The year so far has been a good one for South African companies on the gender transformation front, with statistics seemingly moving in the right direction for the first time in recent history, and notable appointments of women to top leadership positions. The good news stories are not the full picture however, as too many companies still battle to effect meaningful and sustainable change in the gender makeup of their top leadership teams, an expert says.
“The appointment of two black women to the CEO positions of two heavyweight SA companies was a noteworthy demonstration of corporate South Africa’s commitment to gender transformation. This is positive news, particularly in light of statistics that show women landing 52% of senior leadership roles in 2018, overtaking men for the first time since 2015,” says Advaita Naidoo, COO of Jack Hammer, Africa’s largest independent executive search firm with offices across the continent as well as Los Angeles.

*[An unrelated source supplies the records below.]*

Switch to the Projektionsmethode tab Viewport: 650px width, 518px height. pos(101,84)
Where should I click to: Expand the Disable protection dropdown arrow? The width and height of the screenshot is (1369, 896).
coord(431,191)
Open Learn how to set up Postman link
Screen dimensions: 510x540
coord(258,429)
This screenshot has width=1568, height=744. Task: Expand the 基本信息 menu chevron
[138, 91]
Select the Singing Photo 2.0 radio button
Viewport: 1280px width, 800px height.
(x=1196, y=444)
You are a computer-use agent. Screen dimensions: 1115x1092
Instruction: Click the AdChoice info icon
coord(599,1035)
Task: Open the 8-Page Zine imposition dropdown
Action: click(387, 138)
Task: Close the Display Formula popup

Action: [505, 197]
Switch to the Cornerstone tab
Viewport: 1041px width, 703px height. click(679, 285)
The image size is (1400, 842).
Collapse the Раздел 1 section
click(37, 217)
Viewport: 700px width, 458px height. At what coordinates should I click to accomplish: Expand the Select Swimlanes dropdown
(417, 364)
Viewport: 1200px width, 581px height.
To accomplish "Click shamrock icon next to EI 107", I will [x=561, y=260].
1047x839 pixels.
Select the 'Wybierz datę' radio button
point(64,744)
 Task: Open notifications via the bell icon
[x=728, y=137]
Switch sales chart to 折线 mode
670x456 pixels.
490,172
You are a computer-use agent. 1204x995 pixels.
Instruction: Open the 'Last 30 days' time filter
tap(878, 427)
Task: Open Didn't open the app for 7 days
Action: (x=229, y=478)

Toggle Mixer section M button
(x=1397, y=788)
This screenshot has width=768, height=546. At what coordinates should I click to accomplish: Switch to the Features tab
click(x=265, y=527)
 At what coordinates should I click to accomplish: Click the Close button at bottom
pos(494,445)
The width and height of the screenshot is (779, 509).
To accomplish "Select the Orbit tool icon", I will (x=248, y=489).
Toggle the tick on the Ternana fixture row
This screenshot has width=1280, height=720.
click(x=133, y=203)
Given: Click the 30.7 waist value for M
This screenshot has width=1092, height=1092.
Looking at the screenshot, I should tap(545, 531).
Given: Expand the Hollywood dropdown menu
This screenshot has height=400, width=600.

Given the fact that the data* further showed that 2018 was not an outlier, with appointments of women consistently rising year-on-year from 26% in 2015, to 32% (2016), 38% (2017) and ultimately 52% last year, the perception might be that the transformation item on the to-do list of SA companies is now well and truly ticked, and that attention can move to more pressing concerns.
“Unfortunately, although the big picture looks positive, the devil is still there in the detail, and we are seeing too many companies still struggling to find great female leaders for their top teams, despite their best intentions and desire to do so,” says Naidoo.
“Make no mistake, the commitment is there, but when it comes to execution, many companies are still wide of the mark. In particular, when you look at their leadership pipeline, the odds that they will be in a position to appoint a woman in one of their most senior positions are still way too slim.”
Naidoo says there are two indicators of a company’s potential to effect meaningful gender transformation, namely having women in strategically influential executive roles, as well as strong female representation at non-executive board level.
“To use a sports metaphor – you can’t score runs if you don’t swing the bat. Translated, this means that if companies are truly motivated to try to shift the needle on the gender demographic when it comes to CEO and senior supporting roles, they have to start populating their executive teams with a sufficient number of women in relevant roles. In other words, don’t wait until a position opens up to start searching for the leader. Instead, make sure you have the leaders lined up and ready to step in when the position opens,” says Naidoo.